Non è sempre chiaro quanto guadagnano suore, frati e preti e chi paga i loro stipendi. Il guadagno di un prete varia notevolmente in base al loro ruolo e all’esperienza accumulata durante la carriera ecclesiastica. Un sacerdote può contare su uno stipendio fisso che si aggira intorno dai 1.000 ai 1.200 euro al mese per i parroci che hanno più responsabilità. Naturalmente anche i preti possono far carriera e ambire al posto di vescovo, arcivescovo, cardinale e monsignore. Più ci si alza di grado, più aumentano i compensi. Un vescovo, ad esempio, può guadagnare 3 mila euro al mese; un cardinale 5 mila euro.
Contrariamente a quanto si potrebbe pensare, gli stipendi dei preti non sono pagati né dal Vaticano né direttamente dallo Stato italiano. Sono coperti fondamentalmente da tre istituti: le donazioni, che coprono il 10% delle necessità economiche dei preti; da redditi diversi da quelli religiosi per altro titolo (ad esempio gli insegnanti di religione nelle scuole) e l’8 per mille dei contribuenti. I compensi vengono erogati dall’Istituto Centrale per il Sostentamento del Clero (ICSC), un organo interno della Conferenza Episcopale Italiana (CEI).
Ogni Diocesi fa riferimento a un istituto locale speciale per il sostentamento del clero, il quale si rivolge all’ICSC per ottenere l’erogazione del compenso. I sacerdoti sono tenuti a comunicare all’istituto di riferimento le loro entrate, le attività e l’anzianità di servizio, fattori che influenzano la composizione del loro reddito.
La situazione di suore e frati è differente. Avendo fatto voto di povertà e obbedienza non hanno uno stipendio fisso. Per loro non è previsto un vero e proprio guadagno a meno che non svolgano precisi compiti e lavori all’interno della comunità ecclesiastica. Ci sono, ad esempio, suore che percepiscono un guadagno fisso mensile perché impegnate come insegnati, educatrici, infermiere o altro. In questo caso l’entità dello stipendio è stabilita da contratto nazionale a seconda della categoria lavorativa afferente.

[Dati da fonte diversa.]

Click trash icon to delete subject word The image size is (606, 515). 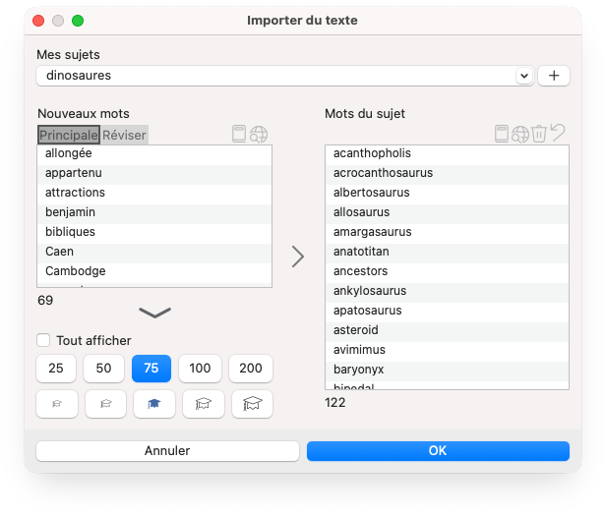[x=539, y=134]
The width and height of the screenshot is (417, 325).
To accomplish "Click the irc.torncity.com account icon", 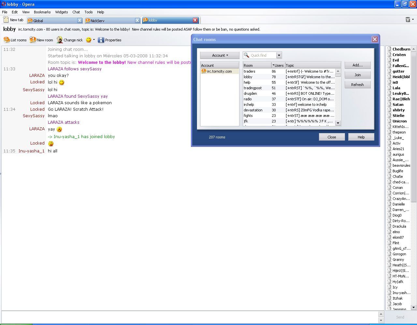I will [x=203, y=71].
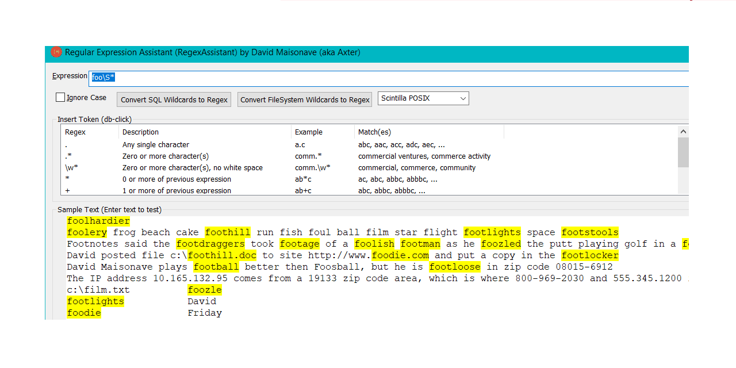
Task: Click Convert SQL Wildcards to Regex
Action: point(174,99)
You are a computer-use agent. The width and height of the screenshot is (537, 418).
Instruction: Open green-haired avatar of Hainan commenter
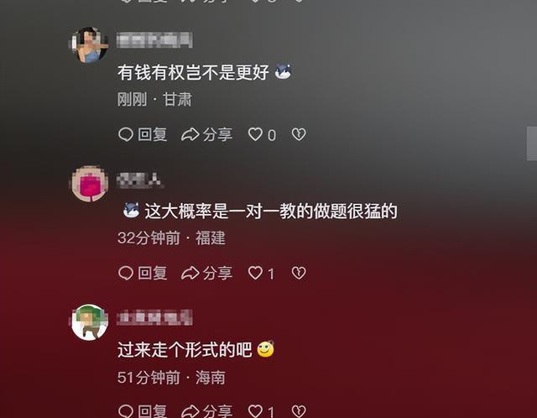[90, 322]
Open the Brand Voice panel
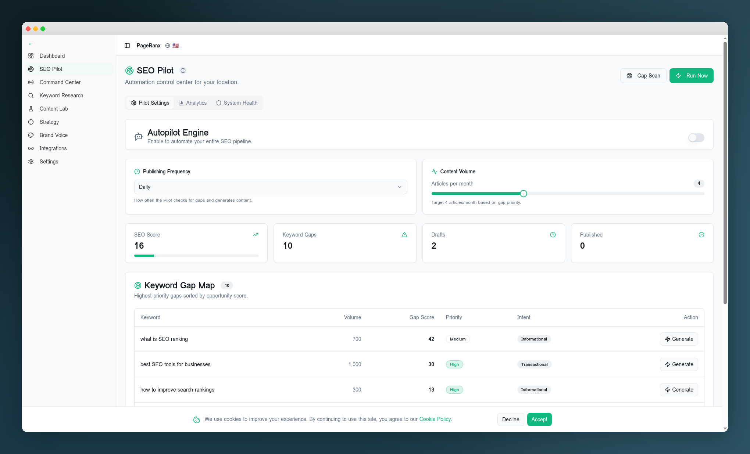The image size is (750, 454). pyautogui.click(x=53, y=135)
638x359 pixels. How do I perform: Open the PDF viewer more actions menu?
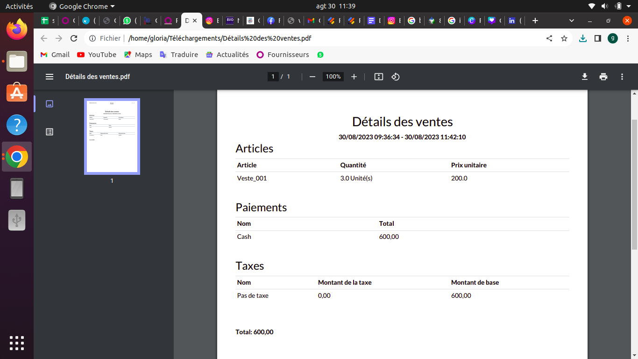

Il soggiorno rappresenta il cuore di ogni abitazione moderna, lo spazio principale in cui l’estetica…
Con l'arrivo dell'estate e il passaggio a un guardaroba dalle linee più fluide, gli accessori…
Spesso si pensa che in un bagno piccolo la priorità sia ottimizzare lo spazio. Senza…
L'integrazione della tecnologia nei processi produttivi ha modificato l'organizzazione delle imprese, spostando archivi e comunicazioni…
C’è chi ha già deciso dove andare in vacanza e chi, invece, sta ancora valutando.…
Il gres porcellanato è un materiale ideale quando si progetta un bagno di lusso. Rappresenta…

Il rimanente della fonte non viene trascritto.